The real problem is that the passwords for these hidden accounts are easily extracted from the config. That (imo) is a design WTF from Thomson, who took an absolute age to make a firmware with a web interface that supports IE 7 (iirc, this was the failed upgrade from before..).
Ideally, each unit should have had a unique salt built into the hardware. Would have cost about £0.10p. Be could then have loaded their config in plaintext; any following dumps would have passwords encrypted with the hardware salt.
I do think getting cut off was a bit harsh, although the guy clearly didnt help himself by not clearly outlining to Be that
a) there was a problem with their device
b) it should be fixed in a timely manner
and c) in <some time> I will disclose this information to buqtraq@securityfocus
Disabling Telnet access doesn't work
I'm a Be customer, and rather shocked to say the least about this, especially since according to the forums at Be, it's been a known flaw for some time (months, if not years). Basically anyone with the Be provided modem have been susceptible to DNS poisoning etc for some time. I'm glad this guy revealed the flaw, as it pushed me to fix mine - publishing the passwords was foolish.

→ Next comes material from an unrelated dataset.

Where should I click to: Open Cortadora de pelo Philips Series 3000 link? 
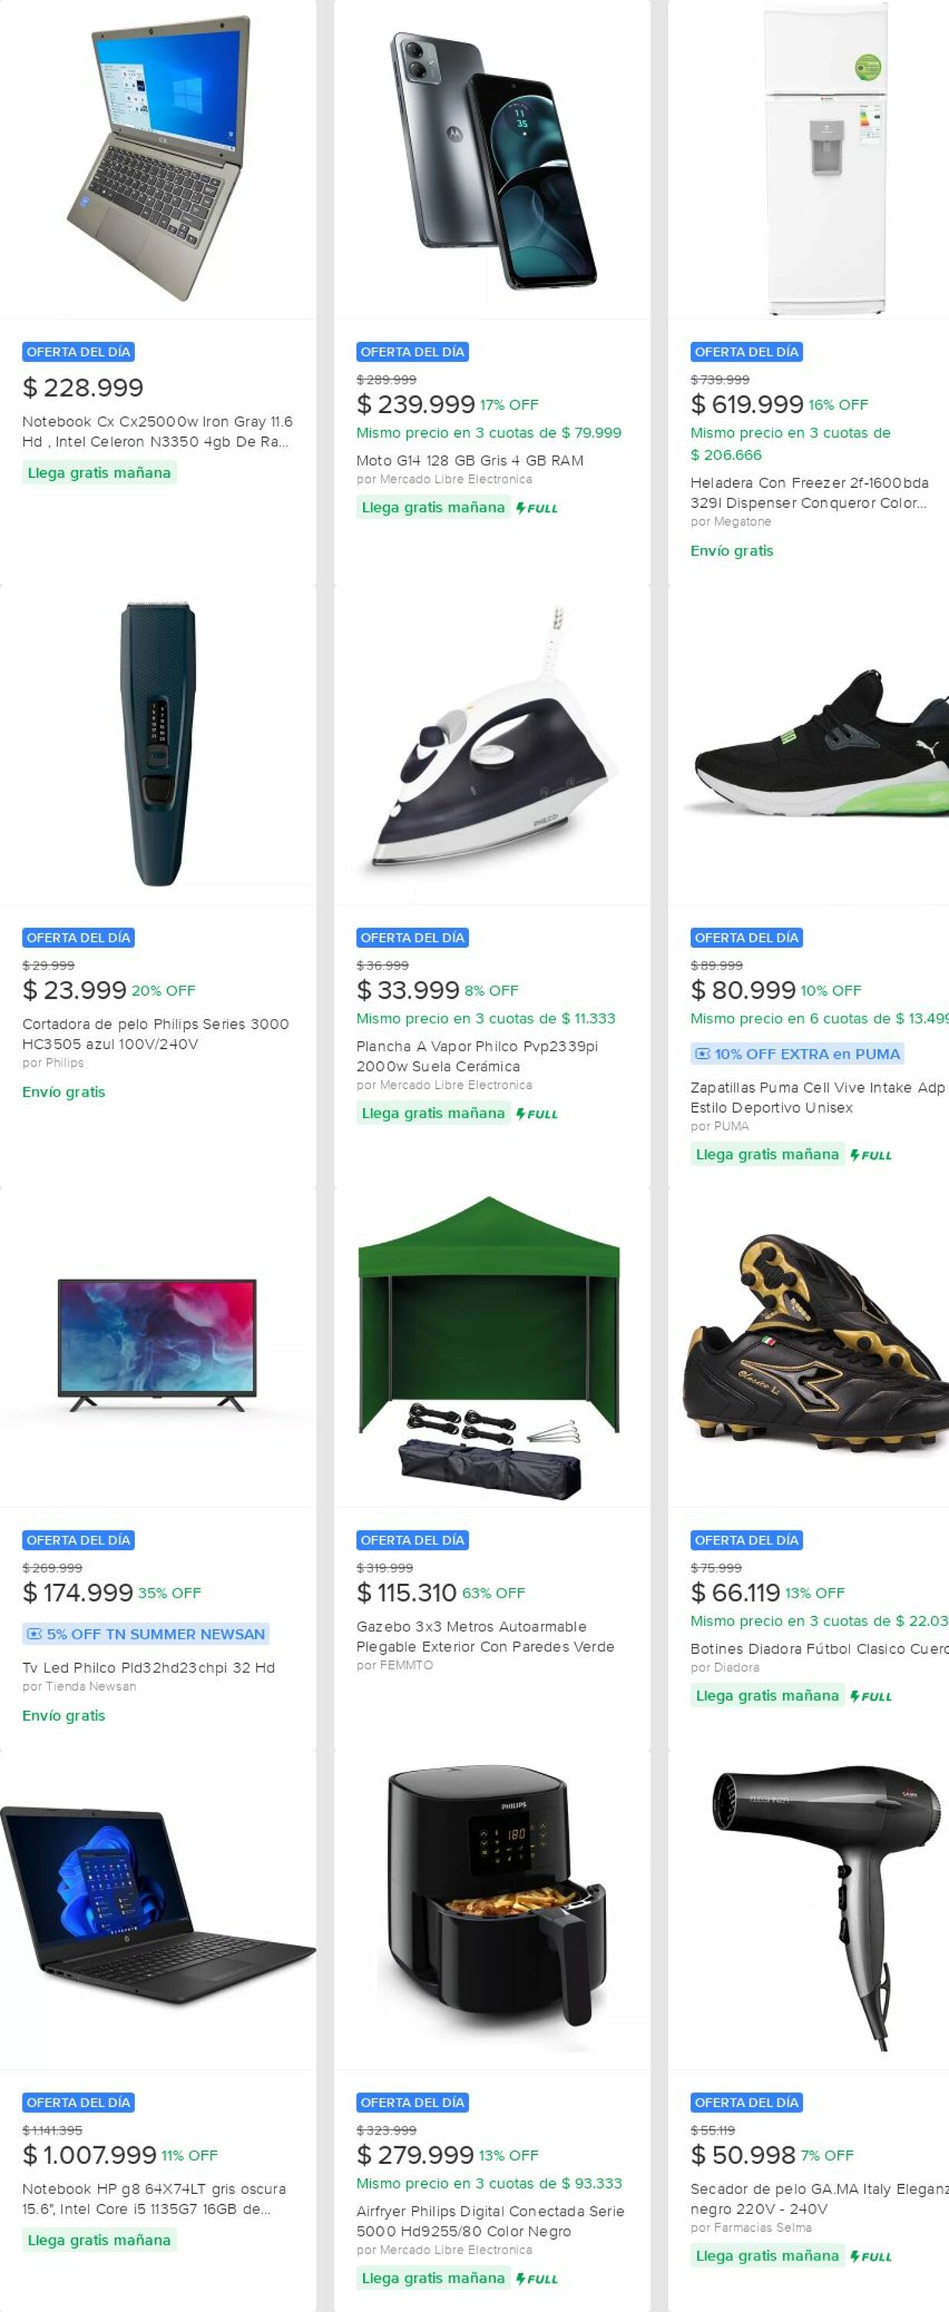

Disabling Telnet access from the web interface doesn't work. or rather only works to disable the "Administrator" account - the hidden ones still work. Someone has pointed out earlier how to apply the fix through the CLI. Another post on the Be forums has a fix that seems to be easier than entering the CLI - use the web interface to port forward the impacted ports to a dead local IP address.
There are bound to be other users out there who don't read El Reg, or the Be forums and are now sitting vulnerable. No idea or indication what will happen to address that one!
In reply to several comments
"If you go round the back there is a window on the ground floor that is loose. Just give it a kick and your in. Dont worry, there are no houses overlooking and they dont have an alarm. They are out between X and Y. Im just doing this so that they get it fixed"?
Its the same thing.
No its not the same thing, and if you want to use analogies, here's a better one:
If you go to this considerably sized city, which a single property developer built, you'll find that the property developer left a set of keys under every doormat - some people have removed them, but 14 thousand people still don't know they're there.
As bappy said; Sid did not have any malicious intent, that much is certain.
And whoever is trying to say this came out of a concentrated effort to compromise BeThere, you are completely mistaken - this came from someone else informing him they'd scanned his box and he had telnet running - and him simply investigating his config file and finding the details.